Lorsqu'elle a réintégré le pays avec sa nouvelle apparence les gens du coin ne l'ont pas reconnue et elle s'est fait adopter sans réticences. Axel aussi est revenu dans la région de sa jeunesse pour sécuriser à l'aide de filets les flancs de la montagne qui menacent d'éboulement. « Mon frère c'est un homme inverse, un homme figé en l'air, il monte et descend, bien encordé. Son corps se plaque dans les plis des roches pour travailler, il oublie, son visage est abrasé par les éléments, marqué comme les parois. Un homme tracé, mon frère, mais un homme sans mémoire, sans mémoire de moi depuis dix ans. Un homme qui ne se sait et ne se sent en sécurité que seul au milieu de rien. » Mais, depuis l'opération, ce compagnon des bons ou mauvais jours d'enfance a coupé les ponts. Trop dur d'admettre ce qu'il considère comme une trahison : «  Mon grand frère me manque. Tu ne seras jamais ma sœur, mais je serai toujours ton petit frère. »

L'accident du petit frère funambule, blessé lors de l'effritement de la paroi rocheuse bordant la route sera l'occasion, pour elle et lui, de se croiser à nouveau et de reprendre le dialogue interrompu.

Travail à faire —
a) D'après l'extrait fourni, pour quelle raison Axel est-il revenu dans la région de sa jeunesse ?
b) Renvoyez à l'identique le passage de l'extrait fourni qui commence par « L'accident du petit » et se poursuit jusqu'à « le dialogue interrompu. ».

Données fournies —

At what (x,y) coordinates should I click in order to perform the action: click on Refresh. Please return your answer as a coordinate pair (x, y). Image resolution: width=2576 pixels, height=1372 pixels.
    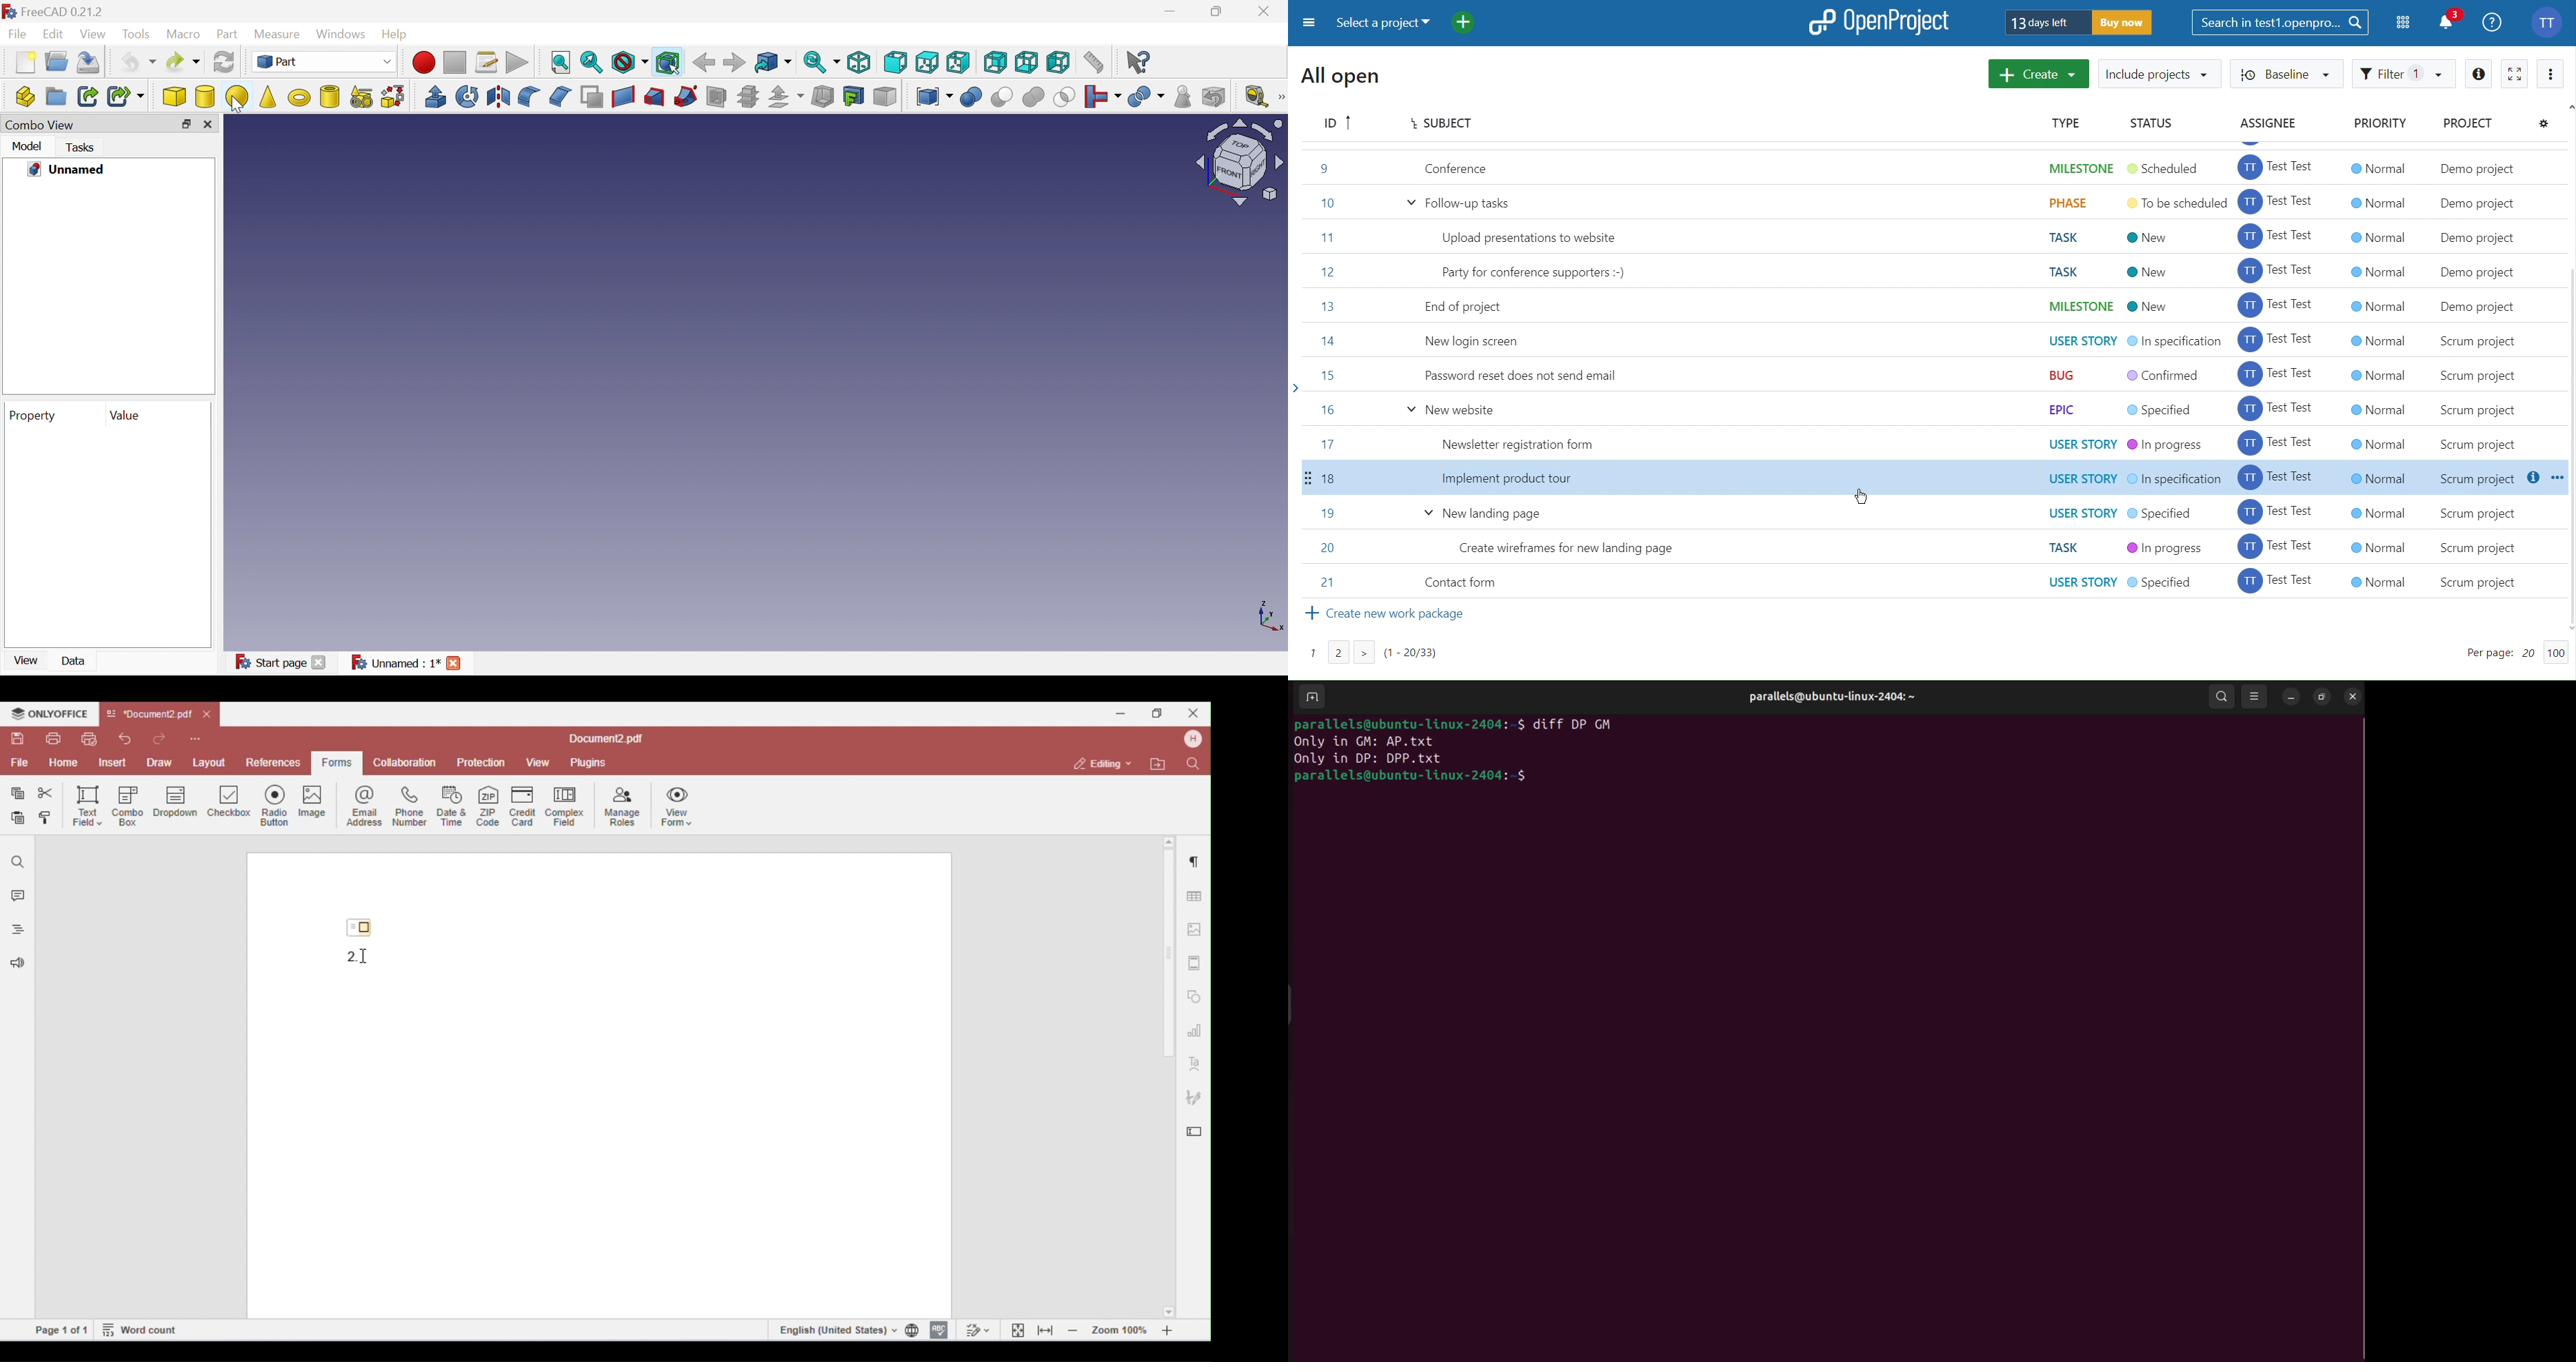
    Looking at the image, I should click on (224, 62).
==
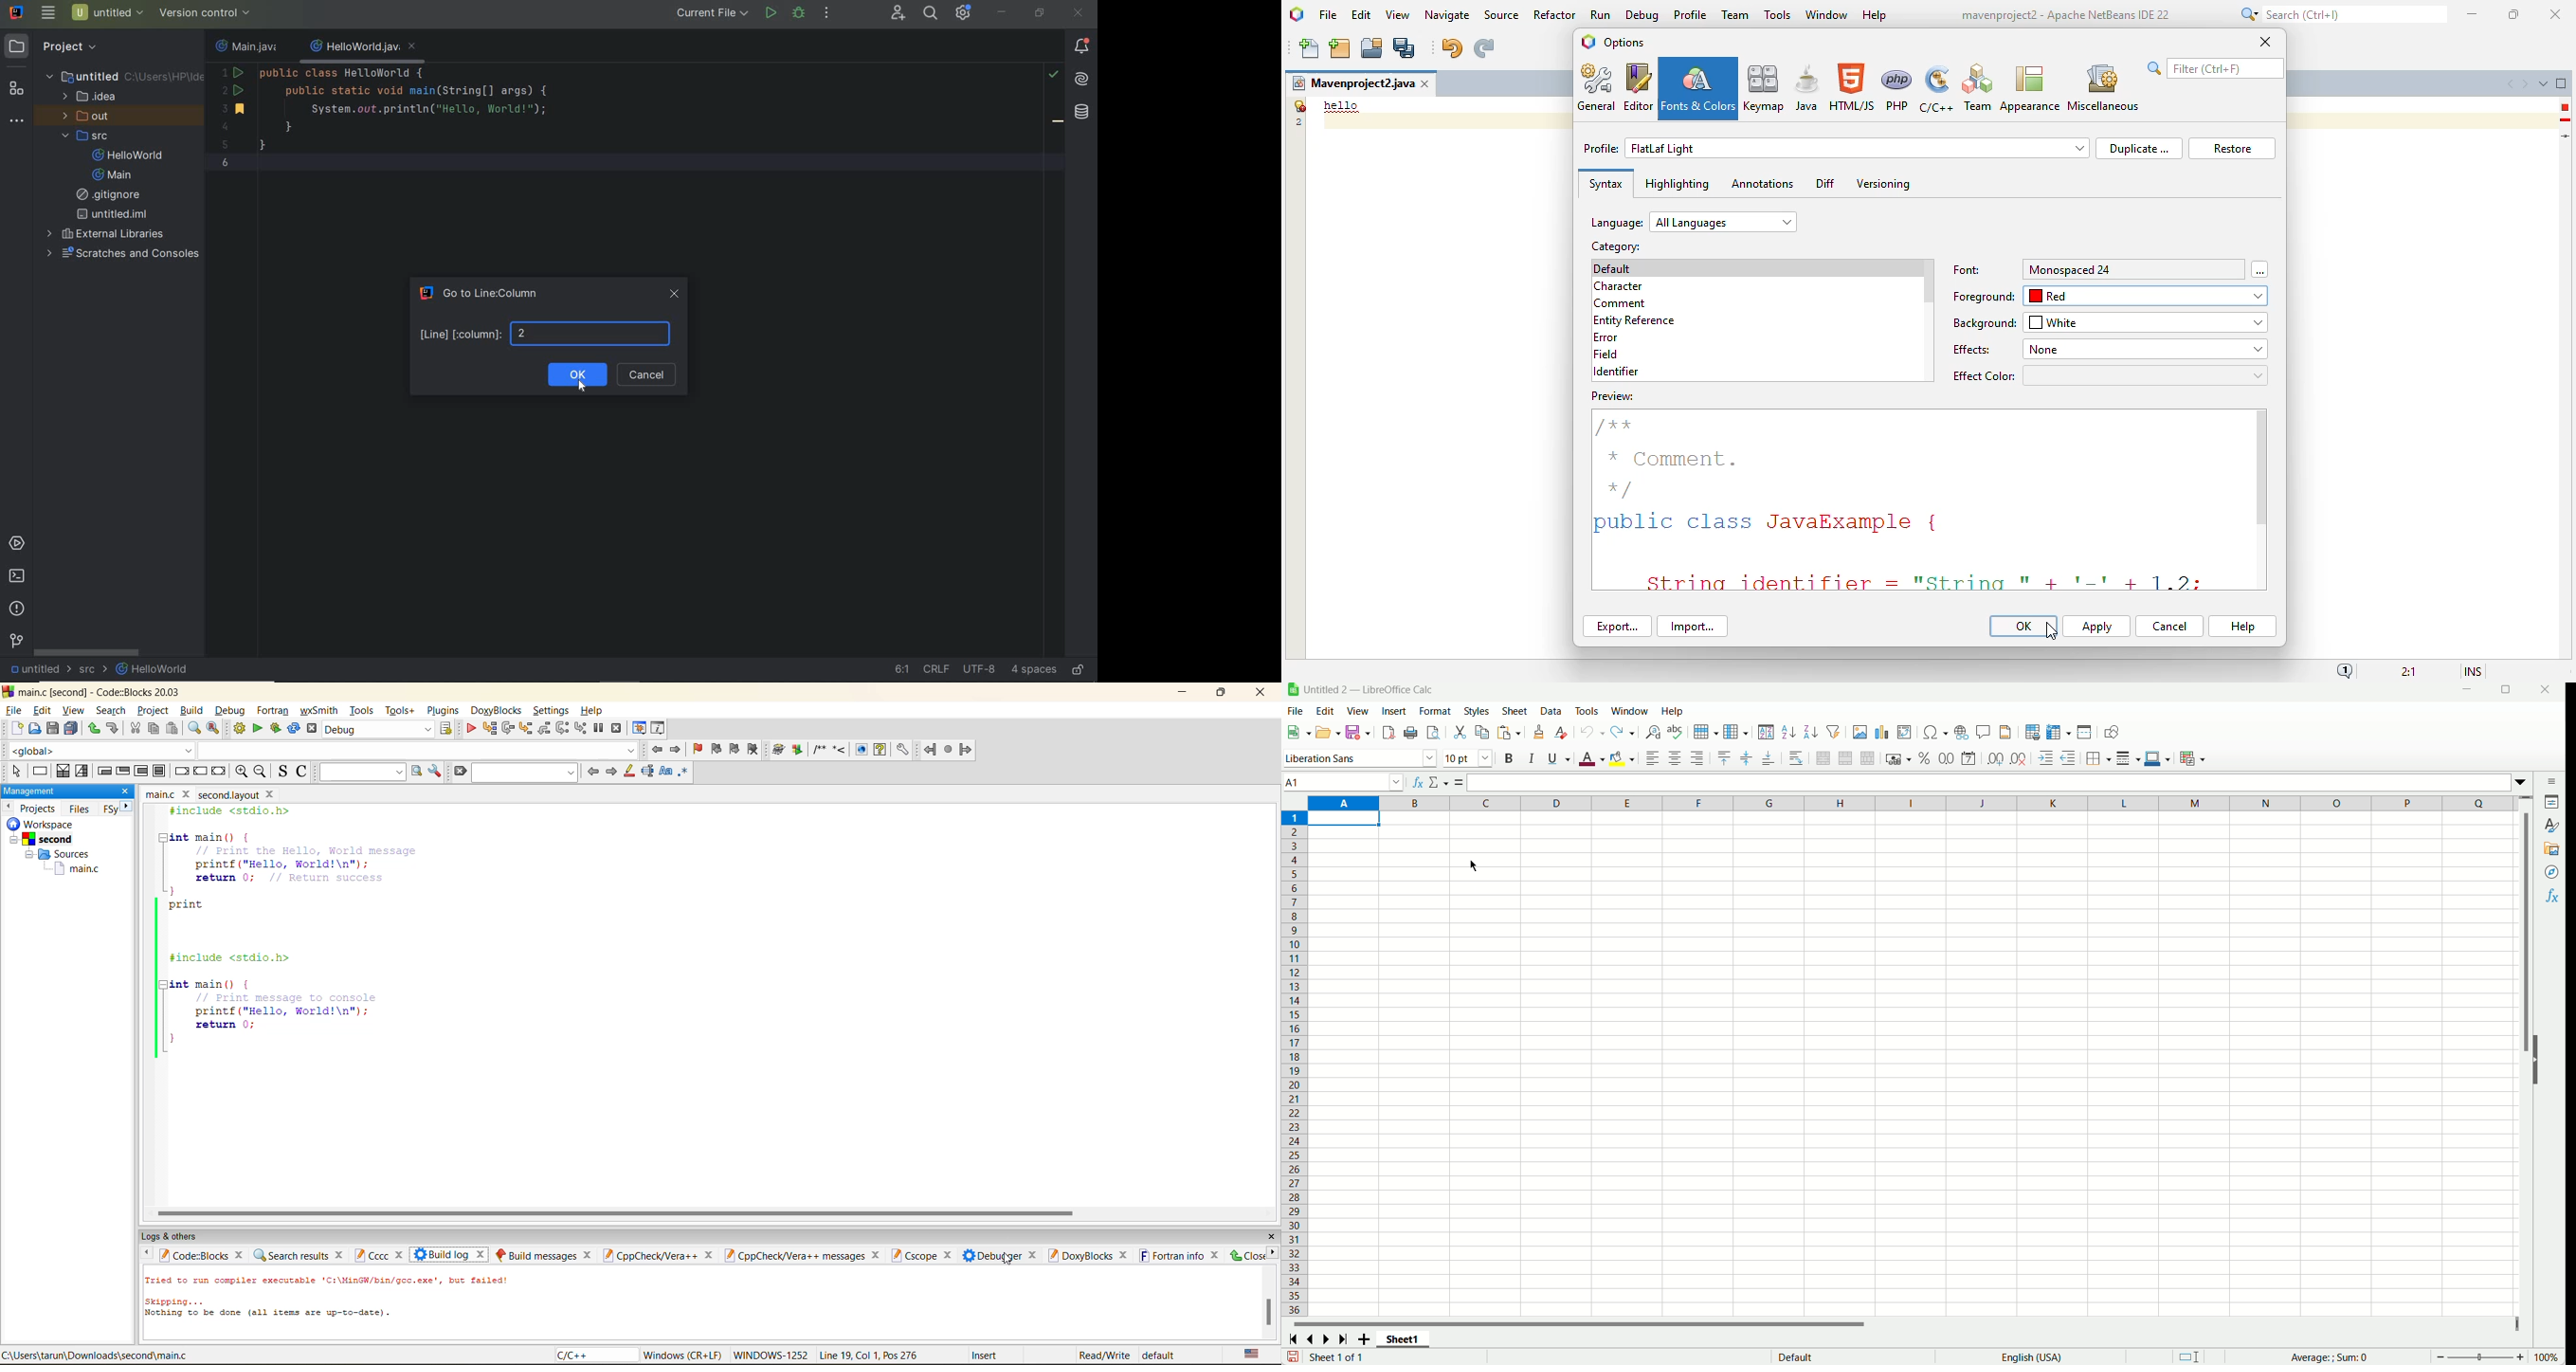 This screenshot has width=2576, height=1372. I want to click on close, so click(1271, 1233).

Réponses aux consignes —
a) Pour sécuriser à l'aide de filets les flancs de la montagne qui menacent d'éboulement.

b)
L'accident du petit frère funambule, blessé lors de l'effritement de la paroi rocheuse bordant la route sera l'occasion, pour elle et lui, de se croiser à nouveau et de reprendre le dialogue interrompu.